* Stated task *
Please rewrite all of the material below, swapping "Viewport" for "Display" and leaving everything else unchanged.

* Records for the exercise *
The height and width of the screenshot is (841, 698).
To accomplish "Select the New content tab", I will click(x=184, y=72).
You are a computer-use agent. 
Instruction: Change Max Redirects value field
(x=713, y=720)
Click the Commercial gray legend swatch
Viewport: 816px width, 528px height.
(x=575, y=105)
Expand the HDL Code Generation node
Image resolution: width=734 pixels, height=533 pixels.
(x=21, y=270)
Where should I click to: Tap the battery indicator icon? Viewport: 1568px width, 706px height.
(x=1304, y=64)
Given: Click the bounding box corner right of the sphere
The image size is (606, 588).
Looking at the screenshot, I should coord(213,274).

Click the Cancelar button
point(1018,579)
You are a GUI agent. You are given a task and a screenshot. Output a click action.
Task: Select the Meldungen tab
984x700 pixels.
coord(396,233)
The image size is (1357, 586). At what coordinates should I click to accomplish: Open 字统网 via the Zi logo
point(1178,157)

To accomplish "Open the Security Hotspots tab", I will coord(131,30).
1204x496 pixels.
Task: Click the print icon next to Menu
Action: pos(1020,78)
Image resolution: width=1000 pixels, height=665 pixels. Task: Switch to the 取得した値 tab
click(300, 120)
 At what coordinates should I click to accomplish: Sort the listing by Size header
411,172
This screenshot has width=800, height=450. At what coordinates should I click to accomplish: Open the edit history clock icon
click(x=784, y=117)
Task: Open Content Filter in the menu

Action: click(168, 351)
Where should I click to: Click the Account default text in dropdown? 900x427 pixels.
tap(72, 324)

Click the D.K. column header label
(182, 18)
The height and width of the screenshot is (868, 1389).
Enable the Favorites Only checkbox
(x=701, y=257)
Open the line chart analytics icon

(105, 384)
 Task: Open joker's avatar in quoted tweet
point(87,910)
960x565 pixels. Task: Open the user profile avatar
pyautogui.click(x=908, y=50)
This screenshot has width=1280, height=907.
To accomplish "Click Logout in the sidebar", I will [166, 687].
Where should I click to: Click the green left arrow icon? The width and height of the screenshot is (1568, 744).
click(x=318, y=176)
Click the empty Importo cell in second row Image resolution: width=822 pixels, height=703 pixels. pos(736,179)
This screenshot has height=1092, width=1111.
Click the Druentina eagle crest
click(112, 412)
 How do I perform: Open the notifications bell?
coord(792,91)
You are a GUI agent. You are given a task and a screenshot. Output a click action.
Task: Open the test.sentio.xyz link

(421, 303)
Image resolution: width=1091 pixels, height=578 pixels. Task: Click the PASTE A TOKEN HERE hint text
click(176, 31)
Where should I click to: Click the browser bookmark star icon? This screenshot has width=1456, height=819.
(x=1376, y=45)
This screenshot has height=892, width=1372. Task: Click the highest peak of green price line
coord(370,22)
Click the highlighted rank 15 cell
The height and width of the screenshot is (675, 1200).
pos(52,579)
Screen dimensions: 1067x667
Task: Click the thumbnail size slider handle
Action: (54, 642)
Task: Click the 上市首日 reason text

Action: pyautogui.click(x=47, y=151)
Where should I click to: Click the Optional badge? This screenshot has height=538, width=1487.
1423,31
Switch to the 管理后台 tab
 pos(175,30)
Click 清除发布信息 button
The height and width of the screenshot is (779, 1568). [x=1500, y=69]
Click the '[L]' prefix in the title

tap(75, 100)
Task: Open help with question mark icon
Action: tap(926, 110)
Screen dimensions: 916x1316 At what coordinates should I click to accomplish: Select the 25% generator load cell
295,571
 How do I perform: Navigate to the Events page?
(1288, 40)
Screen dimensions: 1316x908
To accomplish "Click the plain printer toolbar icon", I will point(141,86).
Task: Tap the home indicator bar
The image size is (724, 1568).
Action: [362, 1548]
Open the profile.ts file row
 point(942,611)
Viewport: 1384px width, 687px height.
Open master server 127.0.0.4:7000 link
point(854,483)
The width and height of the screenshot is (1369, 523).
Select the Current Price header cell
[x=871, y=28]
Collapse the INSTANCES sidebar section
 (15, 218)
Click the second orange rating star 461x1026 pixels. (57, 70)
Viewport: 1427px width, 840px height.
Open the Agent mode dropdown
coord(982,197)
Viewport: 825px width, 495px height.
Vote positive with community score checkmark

* Solution *
The height and width of the screenshot is (841, 698).
To accomplish "Select the New content tab", I will click(x=184, y=72).
You are a computer-use agent. 
Instruction: Change Max Redirects value field
(x=713, y=720)
Click the Commercial gray legend swatch
Display: 816px width, 528px height.
(x=575, y=105)
Expand the HDL Code Generation node
Image resolution: width=734 pixels, height=533 pixels.
(x=21, y=270)
Where should I click to: Tap the battery indicator icon? Display: 1568px width, 706px height.
(x=1304, y=64)
Given: Click the bounding box corner right of the sphere
The image size is (606, 588).
Looking at the screenshot, I should coord(213,274).

Click the Cancelar button
point(1018,579)
You are a GUI agent. You are given a task and a screenshot. Output a click action.
Task: Select the Meldungen tab
984x700 pixels.
coord(396,233)
The image size is (1357, 586). At what coordinates should I click to accomplish: Open 字统网 via the Zi logo
point(1178,157)

To accomplish "Open the Security Hotspots tab", I will coord(131,30).
1204x496 pixels.
Task: Click the print icon next to Menu
Action: pos(1020,78)
Image resolution: width=1000 pixels, height=665 pixels. Task: Switch to the 取得した値 tab
click(300, 120)
 At what coordinates should I click to accomplish: Sort the listing by Size header
411,172
This screenshot has width=800, height=450. At what coordinates should I click to accomplish: Open the edit history clock icon
click(x=784, y=117)
Task: Open Content Filter in the menu

Action: click(168, 351)
Where should I click to: Click the Account default text in dropdown? 900x427 pixels.
tap(72, 324)

Click the D.K. column header label
(182, 18)
The height and width of the screenshot is (868, 1389).
Enable the Favorites Only checkbox
(x=701, y=257)
Open the line chart analytics icon

(105, 384)
 Task: Open joker's avatar in quoted tweet
point(87,910)
960x565 pixels. Task: Open the user profile avatar
pyautogui.click(x=908, y=50)
This screenshot has width=1280, height=907.
To accomplish "Click Logout in the sidebar", I will [166, 687].
Where should I click to: Click the green left arrow icon? The width and height of the screenshot is (1568, 744).
click(x=318, y=176)
Click the empty Importo cell in second row Image resolution: width=822 pixels, height=703 pixels. pos(736,179)
This screenshot has height=1092, width=1111.
Click the Druentina eagle crest
click(112, 412)
 How do I perform: Open the notifications bell?
coord(792,91)
You are a GUI agent. You are given a task and a screenshot. Output a click action.
Task: Open the test.sentio.xyz link

(421, 303)
Image resolution: width=1091 pixels, height=578 pixels. Task: Click the PASTE A TOKEN HERE hint text
click(176, 31)
Where should I click to: Click the browser bookmark star icon? This screenshot has width=1456, height=819.
(x=1376, y=45)
This screenshot has height=892, width=1372. Task: Click the highest peak of green price line
coord(370,22)
Click the highlighted rank 15 cell
The height and width of the screenshot is (675, 1200).
pos(52,579)
Screen dimensions: 1067x667
Task: Click the thumbnail size slider handle
Action: (54, 642)
Task: Click the 上市首日 reason text

Action: pyautogui.click(x=47, y=151)
Where should I click to: Click the Optional badge? This screenshot has height=538, width=1487.
1423,31
Switch to the 管理后台 tab
 pos(175,30)
Click 清除发布信息 button
The height and width of the screenshot is (779, 1568). [x=1500, y=69]
Click the '[L]' prefix in the title

tap(75, 100)
Task: Open help with question mark icon
Action: tap(926, 110)
Screen dimensions: 916x1316 At what coordinates should I click to accomplish: Select the 25% generator load cell
295,571
 How do I perform: Navigate to the Events page?
(1288, 40)
Screen dimensions: 1316x908
To accomplish "Click the plain printer toolbar icon", I will point(141,86).
Task: Tap the home indicator bar
The image size is (724, 1568).
Action: [362, 1548]
Open the profile.ts file row
 point(942,611)
Display: 1384px width, 687px height.
Open master server 127.0.0.4:7000 link
point(854,483)
The width and height of the screenshot is (1369, 523).
Select the Current Price header cell
[x=871, y=28]
Collapse the INSTANCES sidebar section
 (15, 218)
Click the second orange rating star 461x1026 pixels. (57, 70)
Display: 1427px width, 840px height.
Open the Agent mode dropdown
coord(982,197)
Display: 825px width, 495px height.
Vote positive with community score checkmark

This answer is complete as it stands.